It's true that the dollar was at one time backed by gold. It is also true that if a currency is fully backed by gold a government or central bank cannot manipulate the money supply so easily. Contrary to popular myth, though, this does not guarantee the value of a currency, nor are all the effects of such a system good.

For example, if a currency is based on gold, and there are major gold discoveries, the value of such "real money" would drop because of the new supply. In fact, imagine if science found a way to easily and cheaply extract the gold atoms found in sea water. We could see the supply expand by a factor of ten very quickly, thus destroying most of the value of a currency based on gold.

Furthermore, an expansion of the money supply is difficult when it is limited by the gold a government or central bank holds. This may at first glance appear to be a good thing, but it isn't necessarily so. Economies expand as more real goods are created, and if the money supply doesn't also expand, the prices of everything drop over time. Some people might like this, but not owners of real estate and other assets. In fact, prices did drop for decades in the late 1800's, exactly because the money supply could not be easily expanded when based on metals. As you can imagine, there would be some problems getting loans on homes and land if their values were always falling.

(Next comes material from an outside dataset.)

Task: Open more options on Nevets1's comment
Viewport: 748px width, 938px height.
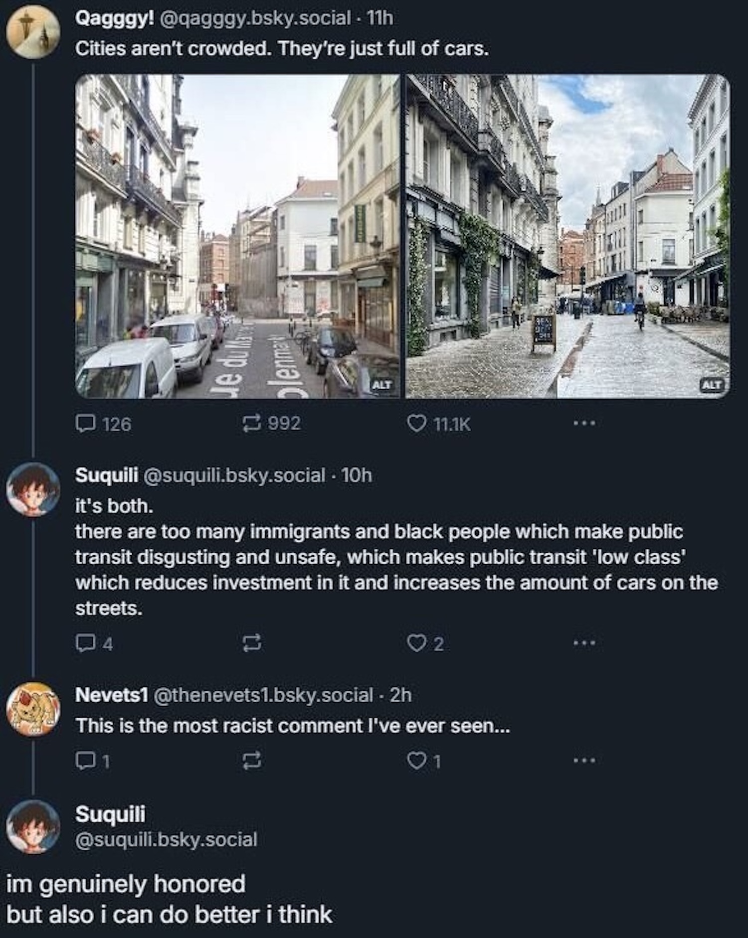Action: point(584,761)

Is Paper Money Just a Confidence Game?

It is commonly said that paper money or "fiat currency" only maintains its value as long as people have faith in it. That sounds very precarious as a system. On the other hand, the same can be said of gold or silver. After all, you cannot eat them, and few people have personal uses for these metals other than as investments. In fact, although both metals have real uses in industry, and so have some real value beyond just monetary, much of the nominal value they have is only because of the faith people have in them. Take away the investor demand for gold and the price would plummet, even though it would still have its industrial uses (silver is actually more useful and so the price doesn't rely as much on investor demand).

Now, it's true that as a perceived value, gold has done better historically than most currencies. We have much more confidence that others will want our gold in the future than in others wanting our dollars or pesos or rubles. But this does not mean that paper currencies are destined to fail, even if most do.

Consider our current situation. As the Federal Reserve monetizes the government debt, effectively creating more money than ever in history, we are likely to see inflation eat up the value of the dollar. On the other hand, this is a choice, and is not inevitable. They could choose to be responsible, or future laws could prevent such irresponsibility. And if the supply of money is grown at a reasonable rate (in line with economic expansion), we have no real reason to think that the dollar would become valueless just because it isn't backed by precious metals or anything else physical.

Part of what keeps the value of a currency intact is the web of contracts denominated in that currency. You can't pay your mortgage payments in anything but dollars, so you have to get some. The same is true for your other debts, and for the agreements among businesses. The trillions in contracts that are denominated in a currency assure some demand for that currency. Add to this the fact that by law you have to pay taxes in dollars, and you can see that even though you can talk all day about how our money is just worthless paper, you still want some.

Real money is whatever people readily accept in exchange for real goods. And although a currency backed by gold might seem much safer and less prone to the manipulations of an irresponsible government, such irresponsibility makes any money suspect. After all, how would we know if the gold was really there? With or without precious metals or other things backing it, a responsible government could maintain the value of any paper currency if it decided to. That responsibility is what makes a sound currency, not the gold or silver promised for the bills.